The painting shows a spare, coastal scene with rocky cliffs and the sea in the background. In the foreground, we see a rectangular platform with a number of melted clocks and watches on and around it, one hanging from the lone limb of a truncated, bare and seemingly petrified tree trunk. Ants swarm over the watch in the bottom left corner closest to the viewer. In the center of the painting floats a strange, amorphous creature with part human, part fish-like characteristics.
By now, Dali’s melting clocks have become iconic – standing in for the surrealist movement as a whole or even, in the popular American imagination, the drug-addled 1960s counter-culture. If we connect back to the spirit of surrealism in the 1920s and early 1930s, however, we find that it is not drugs and hallucinations that animate the painting, but dreams.
The creature occupying the middle of The Persistence of Memory is unrecognizable –it is some sort of blob. One characteristic, though, is clear. The form contains something of a face and head dominated by a large closed eye with disproportionately long eyelashes. The open mouth of the creature, together with the shut eye, suggest sleep – and the floating, sleeping creature in the center suggest that the hyperrealist landscape surrounding it is a dream projection. The isolation of symbolic elements – the tree, clock, and ants – is consistent with Dali’s dreamscape in "Spellbound," and the backgrounds for the two works are quite similar.

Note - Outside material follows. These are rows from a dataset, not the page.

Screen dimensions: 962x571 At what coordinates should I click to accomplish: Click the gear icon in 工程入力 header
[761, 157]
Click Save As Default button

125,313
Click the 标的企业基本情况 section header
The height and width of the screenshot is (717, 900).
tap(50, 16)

The creature, for all its bizarreness, is not the central feature in the painting. Indeed, the melting clocks, four in number, dominate the viewer’s perception of the work. Time is the central aspect of this study. If clocks symbolize the regulation of life, the ordering of daily experience by an external force, the melting clocks suggest the opposite. For Dali, dreams are a refuge from the domination of “time.” Time is exposed as a mere element of perception – an element, like others, transmutable depending on one’s state of consciousness. The dream state unlocks the dreamer’s freedom to remake the world outside the circumscriptions of socially determined and domineering time – a process that then allows for creative cognitive dissonance and true artistic playfulness, as well as an unleashing of repressed instinctual desires and lurking fears and anxieties. The ants, which swarm over the watch on the lower left, indicate a darker psychic state.